Vielleicht war es gerade das, was es so verführerisch machte, so provokativ. Dass ein einziger Augenblick das Leben eines Menschen für immer verändern konnte, zum Guten oder zum Bösen.

Sie vergaß alles, was ihren guten Ruf betraf, was sie morgen tun musste, und vergaß sogar beinahe ihren eigenen Namen, als er sie mit dem Mund dort berührte und mit seiner Zunge eine Art Zauber auf sie ausübte.

Theo liebte die Frauen. Er liebte ihren Duft, ihre sanften Rundungen, wie sie versuchten, ihr leidenschaftliches Stöhnen zu unterdrücken, obwohl sie eigentlich laut schreien wollten.

Aber vor allem liebte er ihren Geschmack.

Und sie – sie schmeckte besser als alle anderen Frauen, mit denen er bisher zusammen gewesen war.

Ihr Moschusaroma kitzelte ihn in der Nase, während er sie leckte, mit der Zunge über ihren Kitzler fuhr, spürte, wie sie daraufhin bebte. Er ließ ihr Knie los, um seine Hand an die Stelle seiner Zunge zu bringen, streichelte und liebkoste sie, während er sie weiter küsste.

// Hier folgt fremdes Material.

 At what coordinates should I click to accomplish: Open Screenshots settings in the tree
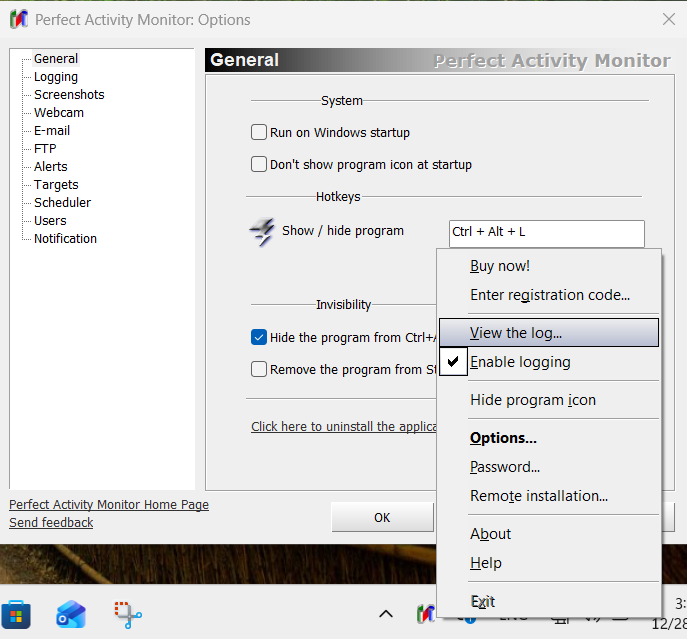[x=69, y=95]
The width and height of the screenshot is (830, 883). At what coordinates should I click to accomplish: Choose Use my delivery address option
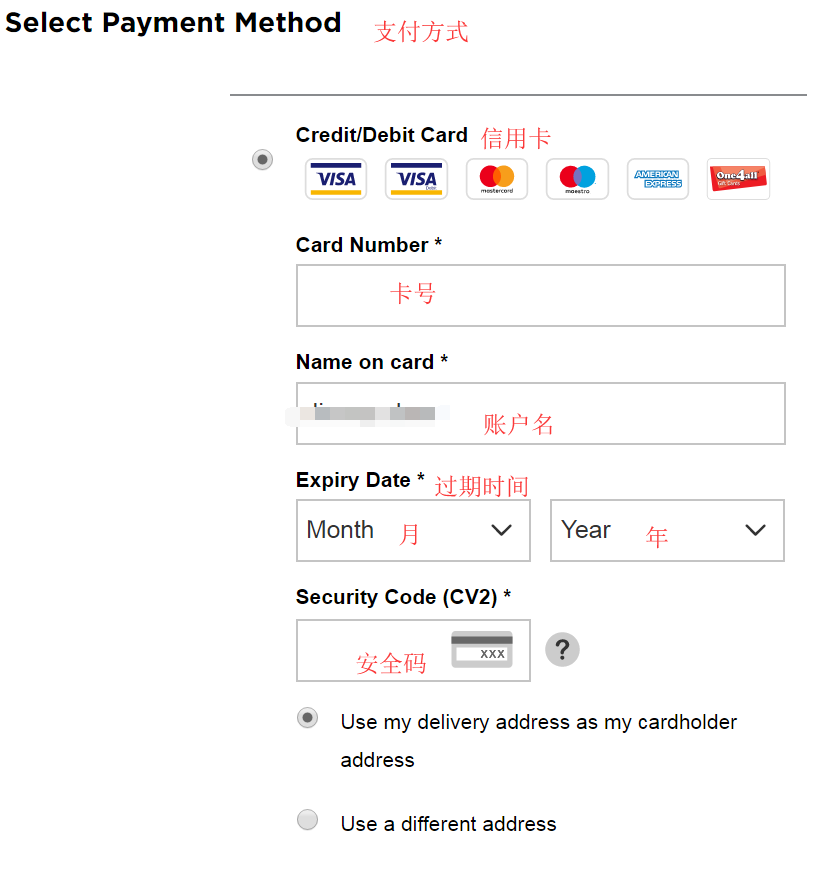coord(308,718)

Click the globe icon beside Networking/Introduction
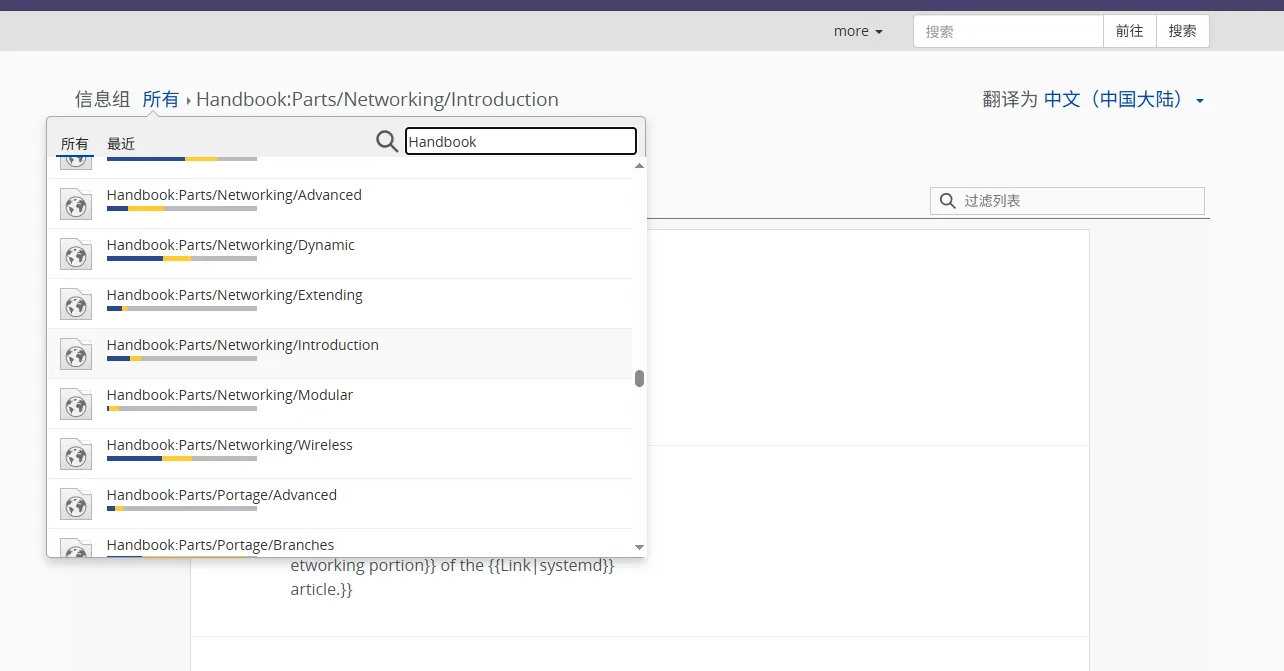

Er hörte ihren fieberhaften Atem, ihre kleinen Seufzer der Lust, und er lächelte an ihrer Haut, an ihrer köstlichen Mitte, während er auf ihre Reaktionen horchte, um herauszufinden, womit er sie dazu bringen konnte, vor Leidenschaft zu explodieren.

Erst mit einem, dann mit zwei Fingern drang er in sie ein und streichelte sie weiter, während er sie mit dem Mund liebkoste. Er war so hart unter seiner Hose, dass es richtiggehend schmerzte, aber es war eine köstliche Qual, eine, die seine Spannung auf das steigerte, was noch kommen würde.

Es fühlte sich an, als wäre er nie irgendwo anders gewesen als hier unten, unter ihrem Unterkleid, mit einer Hand an ihrem weichen Schenkel, um sie für sich zu öffnen, die andere fest an sie gepresst auf der Suche nach dem Punkt, der ihr Stöhnen lauter werden ließ.

Ihm war nicht klar, wann genau er begriffen hatte, dass das hier ein Erlebnis war, das ganz anders war als alles, was er zuvor erlebt hatte. Vielleicht sogar schon, als er gehört hatte, wie sie sich mit ihrer Stieftochter unterhielt? Noch bevor er sie gesehen hatte? Als er die freudige Erregung in ihrer Stimme gehört hatte?

Es machte ihm Angst, wenn er ganz ehrlich war. Aber er wusste auch, dass es etwas zu bedeuten hatte.

„Oh Gott“, sagte sie. Er hörte, dass sie ganz kurz davor stand, und verdoppelte seine Anstrengungen. Er saugte jetzt an ihrer kleinen Perle, dann leckte er langsam, aber fest darüber. Anschließend schob er seine Zunge in sie hinein, während sie sich um ihn schloss.

„Oh Gott“, sagte sie noch einmal und dieses Mal klang ihrer Stimme höher und gespannter. Er lächelte, weil er wusste, dass sie gleich zum Höhepunkt kommen würde. Er wollte ihr Gesicht sehen, wenn es so weit war, aber vor allem wollte er zusehen, wie sie bei ihrem Orgasmus zuckte, spüren, wie ihr Innerstes sich zusammenzog und ihn festhielt, sodass er nicht mehr loslassen konnte, selbst wenn er wollte.

Er wollte nicht. Er wollte nie wieder loslassen.

Laut stöhnte sie, und er hörte auf nachzudenken und leckte sie weiter, ohne innezuhalten, bis die letzten bebenden Zuckungen abgeebbt waren.

Dann streichelte er sie noch einmal und hob den Kopf zwischen ihren Schenkeln heraus, um sie anzusehen.